What Does That Mean For Me?
Even if you don't have cancer or other serious health problems, you should be taking steps to reduce the amount of sugar in your diet — which is not as easy as it sounds. Research has found that sugar can create the same reward signals in the brain that addictive drugs produce, making it difficult to stop eating sugars. Your body can become addicted to sugar, which makes it hard to reduce your intake.
Take the time to make small diet changes to start reducing your sugar intake. Work on one change at a time — it's infinitely easier to make incremental changes that stick than to try to go cold turkey and up-end your diet.

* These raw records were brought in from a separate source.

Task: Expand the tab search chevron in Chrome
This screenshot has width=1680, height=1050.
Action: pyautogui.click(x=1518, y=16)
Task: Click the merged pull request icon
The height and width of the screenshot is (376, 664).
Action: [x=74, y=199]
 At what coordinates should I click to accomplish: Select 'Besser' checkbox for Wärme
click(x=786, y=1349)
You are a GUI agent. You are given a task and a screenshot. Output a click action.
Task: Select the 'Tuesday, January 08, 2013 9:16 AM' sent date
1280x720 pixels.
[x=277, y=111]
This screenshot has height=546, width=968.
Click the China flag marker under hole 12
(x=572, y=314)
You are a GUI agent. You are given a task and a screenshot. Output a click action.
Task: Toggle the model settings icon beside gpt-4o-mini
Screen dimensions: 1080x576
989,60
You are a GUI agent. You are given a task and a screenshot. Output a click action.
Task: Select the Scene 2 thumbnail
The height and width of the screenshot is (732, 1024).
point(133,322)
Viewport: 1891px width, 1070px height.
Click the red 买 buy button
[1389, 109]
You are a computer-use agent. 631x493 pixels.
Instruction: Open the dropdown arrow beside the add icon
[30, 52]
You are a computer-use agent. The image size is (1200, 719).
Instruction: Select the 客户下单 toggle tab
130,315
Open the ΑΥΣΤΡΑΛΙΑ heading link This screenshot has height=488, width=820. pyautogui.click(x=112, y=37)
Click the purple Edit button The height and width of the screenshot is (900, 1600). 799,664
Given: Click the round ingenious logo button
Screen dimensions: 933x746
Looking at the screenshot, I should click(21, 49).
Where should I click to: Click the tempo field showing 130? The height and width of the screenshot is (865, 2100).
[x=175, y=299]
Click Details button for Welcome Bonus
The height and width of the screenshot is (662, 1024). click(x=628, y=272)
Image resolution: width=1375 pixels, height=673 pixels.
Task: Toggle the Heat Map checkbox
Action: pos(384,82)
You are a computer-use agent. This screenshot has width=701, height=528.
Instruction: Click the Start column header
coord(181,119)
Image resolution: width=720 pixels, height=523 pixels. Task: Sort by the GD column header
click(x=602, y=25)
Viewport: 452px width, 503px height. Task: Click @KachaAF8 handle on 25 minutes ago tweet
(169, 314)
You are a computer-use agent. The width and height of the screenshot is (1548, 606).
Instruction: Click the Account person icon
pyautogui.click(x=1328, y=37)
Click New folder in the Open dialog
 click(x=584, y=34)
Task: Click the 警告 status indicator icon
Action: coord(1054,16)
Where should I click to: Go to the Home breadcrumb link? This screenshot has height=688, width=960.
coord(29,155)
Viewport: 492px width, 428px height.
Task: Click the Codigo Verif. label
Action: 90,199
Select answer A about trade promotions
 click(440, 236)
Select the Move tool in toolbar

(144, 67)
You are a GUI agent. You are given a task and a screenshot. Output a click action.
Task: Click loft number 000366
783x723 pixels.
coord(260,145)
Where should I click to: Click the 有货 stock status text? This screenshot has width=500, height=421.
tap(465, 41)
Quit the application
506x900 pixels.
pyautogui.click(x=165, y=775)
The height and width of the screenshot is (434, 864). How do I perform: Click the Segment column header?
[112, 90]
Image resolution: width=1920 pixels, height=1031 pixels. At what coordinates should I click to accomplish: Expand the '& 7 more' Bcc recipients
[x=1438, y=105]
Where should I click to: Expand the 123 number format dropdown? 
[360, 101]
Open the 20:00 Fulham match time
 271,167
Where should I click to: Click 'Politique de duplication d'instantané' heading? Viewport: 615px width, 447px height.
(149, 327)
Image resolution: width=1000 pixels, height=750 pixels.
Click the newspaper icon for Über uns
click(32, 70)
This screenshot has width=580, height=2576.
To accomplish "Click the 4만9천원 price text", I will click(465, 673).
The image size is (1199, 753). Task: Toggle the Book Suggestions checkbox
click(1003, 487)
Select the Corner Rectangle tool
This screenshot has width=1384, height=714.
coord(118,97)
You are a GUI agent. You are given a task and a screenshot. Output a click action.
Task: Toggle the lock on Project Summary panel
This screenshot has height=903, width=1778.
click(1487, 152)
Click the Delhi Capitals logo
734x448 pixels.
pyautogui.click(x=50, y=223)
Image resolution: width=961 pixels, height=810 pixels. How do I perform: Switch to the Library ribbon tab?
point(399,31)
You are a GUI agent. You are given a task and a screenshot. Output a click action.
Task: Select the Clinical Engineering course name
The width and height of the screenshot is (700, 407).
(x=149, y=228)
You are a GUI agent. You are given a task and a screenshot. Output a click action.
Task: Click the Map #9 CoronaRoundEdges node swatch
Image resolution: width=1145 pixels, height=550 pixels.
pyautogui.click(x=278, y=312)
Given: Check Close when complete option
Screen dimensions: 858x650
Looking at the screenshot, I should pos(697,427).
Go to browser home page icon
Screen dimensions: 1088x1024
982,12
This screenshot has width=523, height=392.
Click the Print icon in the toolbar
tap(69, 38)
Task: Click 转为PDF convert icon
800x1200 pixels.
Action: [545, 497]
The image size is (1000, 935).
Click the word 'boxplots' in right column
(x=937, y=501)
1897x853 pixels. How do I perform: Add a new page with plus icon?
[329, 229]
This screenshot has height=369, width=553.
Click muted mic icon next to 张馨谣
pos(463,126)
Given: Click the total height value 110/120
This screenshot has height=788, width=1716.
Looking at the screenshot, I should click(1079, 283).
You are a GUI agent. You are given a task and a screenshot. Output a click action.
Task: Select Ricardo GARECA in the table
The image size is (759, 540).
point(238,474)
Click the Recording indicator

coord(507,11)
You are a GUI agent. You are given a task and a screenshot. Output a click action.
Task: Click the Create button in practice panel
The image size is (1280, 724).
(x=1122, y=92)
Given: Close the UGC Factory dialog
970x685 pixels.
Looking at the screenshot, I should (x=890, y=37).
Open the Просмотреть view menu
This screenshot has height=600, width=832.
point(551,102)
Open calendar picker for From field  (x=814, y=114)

If you find making these changes difficult, try stepping down your sugar intake gradually. Switch from soda to flavored seltzer water and slowly reduce the amount of sugar or sweetener that you put in your coffee or tea. Stay away from artificial sweeteners though — they don't contain sugar but they may trick your body into not associating sweet flavors with calories. This could make you more likely to crave sweets and choose sweet food over healthier alternatives.
While we don't need to eliminate sugar from our diets completely, this discovery concerning the Warburg Effect is concerning. Nearly everyone could benefit from reducing their processed sugar intake, though, so making small diet or lifestyle changes to that end could be more beneficial in the long run than we previously thought.
The Warburg effect needs to be researched more in depth until we can say for sure whether sugar causes or worsens cancer. Hopefully, these discoveries will open the door to more research and enable us to find out once and for all how sugar affects cancer cells before, during and after treatment. Cancer, in general, is a field that requires more study — we need a better understanding of what causes the disease to appear, though researchers have identified risk factors, like the BCRA1 and BCRA2 genes for breast cancer, in recent years.
We may not have a cure for cancer in our lifetimes, but research like this is paving the way to eventually finding one. Once we understand how cancer works, we'll have a better idea of how to beat it.